● SELECTION:
┄┄┄┄┄┄

It was because of this fusion of local and international that FOPE asked Cogo to create 18 new dishes for their Everyday Journey 2021/22 campaign.
Marilisa Teatini Cazzola, FOPE’s Chief Marketing Officer and a member of the board of directors, converses here with Lorenzo Cogo on the subject of this evocative combination of jewellery and haute cuisine.
Marilisa Teatini Cazzola: When we began to imagine this collaboration of ours, one of the elements of common ground that became immediately evident between our company and your cuisine was this powerful dialectic of tradition and innovation. Your starting point was Vicenza, too, the local cuisine, and then you succeeded in finding a balance between local raw materials and the many styles of cooking you have discovered throughout the world. FOPE did more or less the same thing with its jewellery: every new generation has upheld the aesthetic values of Italian craftsmanship while using state of the art technology to earn a place in the international context. Some might think that every new generation at the head of a business, whether it deals in jewellery or food, will inevitably bring something new to the table. And yet it shouldn’t be taken for granted: individuals are the ones who bring change, and often as not to change you need to actually move, discover what exists elsewhere, basically you need to travel…
Lorenzo Cogo: It’s difficult to compare FOPE’s evolution to my own professional history. After all, your products are very recognisable, I’m thinking of the Novecento mesh, for example, that is known all over the world. For sure I pushed beyond tradition too, since my family manages a trattoria near Vicenza where they serve traditional local dishes. The way I see it, the thing we truly have in common is our tendency to seek out the essence of things, to overcome the superfluous, as well as our great care for detail. I think I am a genuine person, uncontrived, a genuineness I also see in FOPE jewellery. My cooking is straightforward, spontaneous, concrete. This is why I truly enjoyed reinterpreting your collections in my own language. And yes, travelling has always been very important to me. MTC: And here we come to another important aspect of this collaboration of ours. Travelling is the central theme of Everyday Journey, FOPE’s 2021-22 campaign, but it is also a founding element in your work, we may call it a sort of distinguishing feature. Travelling is a discovery, a contamination, an encounter with different cultures. This is the idea at the heart of our campaign: FOPE jewellery allows people to freely express their identity, their culture, but also to part with it, to experiment with new aesthetic combinations. What role did your experiences abroad have in your search for a personal culinary language?
LC: I was lucky enough, and farsighted enough, to go abroad when I was still very young. In Australia I was confronted with a style of cooking that was entirely new to me, working in Michelin star restaurants with an innovative and brave approach to cooking. This allowed me to truly develop my skills, to discover my strengths and learn to really express myself. From that moment on, it became clear that travelling is crucial for me. Not only does it offer me the opportunity to expand my “mental pantry,” that is to say the ingredients I can use to create a dish, but also the chance to come in touch with different cultures, which in turn increases my appreciation of my own. It also gave me the edge over a certain type of conservative cuisine you often find in Italy.

┄┄┄┄┄┄

● PROVIDED MATERIAL:

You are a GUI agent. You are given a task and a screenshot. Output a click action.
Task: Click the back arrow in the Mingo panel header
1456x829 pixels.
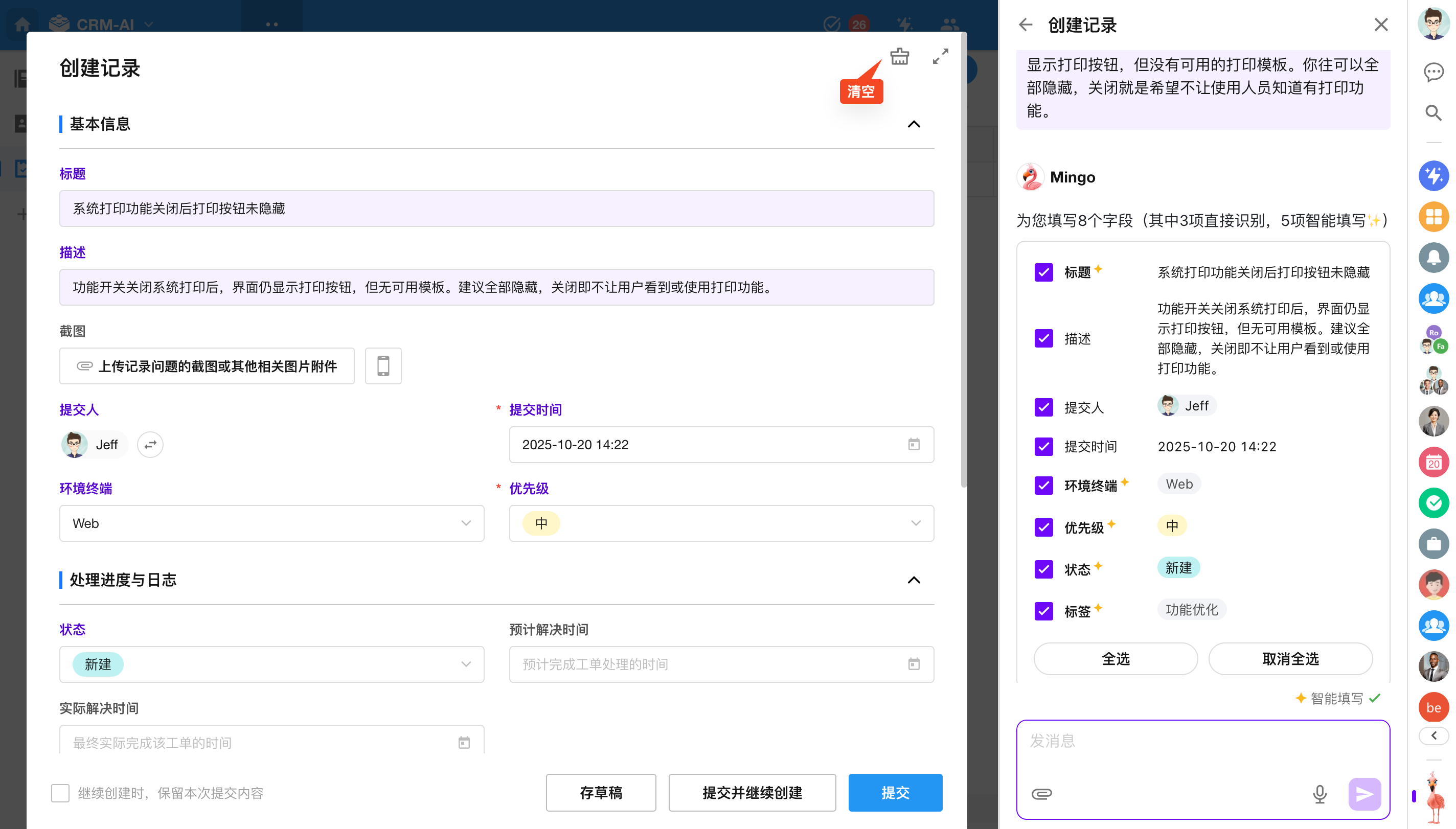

┄┄┄┄┄┄

● SET OF TASKS:
A: How would you say this sentence from the FOPE interview in Spanish: "I was lucky enough, and farsighted enough, to go abroad when I was still very young."
B: Could you take the FOPE interview further, starting after its last sentence?
The listing has no connection to the FOPE interview.

● RESPONSES IN ORDER:
A: Tuve la suerte, y la visión, de irme al extranjero cuando todavía era muy joven.

B:
MTC: Technology played a fundamental role in FOPE’s history. Using state of the art technological instruments is crucial to the development of our production techniques, creating jewellery that is well-finished in every detail. Just think of the Novecento mesh, now a veritable icon for our brand. In fact, come to think of it, our jewellery is more “technical” than it is “romantic” in a classical sense. In haute cuisine, too, technology has taken on an increasingly important role. Is this true for you as well?
LC: I did my schooling in the heyday of molecular gastronomy, when technology took precedence over everything, sometimes even over flavour. I have had the opportunity to work in one of the best restaurants in the world, where fun and applied technologies were the two most important aspects, so I recognise the appeal of this approach. However, over the last few years I have moved away from it, so much so that now my favourite method is grilling; I go so far as to consider charcoal an ingredient. My cuisine has become more homely, welcoming, artisanal. The dishes I created to offer my interpretation of the FOPE collection are intended to convey this sense of being artisanal while reproducing the shapes and the atmospheres evoked by your jewellery. MTC: Another element connecting FOPE’s history and your professional development is certainly our shared ability for renewal. Being able to reinvent oneself is a crucial skill if you want to keep in step with the times and offer a modern product, in jewellery making as well as in haute cuisine. I am thinking of a few decisive moments for our company, especially the 1970s, when we went from making straps and cases for gold watches to producing jewellery with innovative technical features. How did you reinvent yourself throughout the various phases of your career?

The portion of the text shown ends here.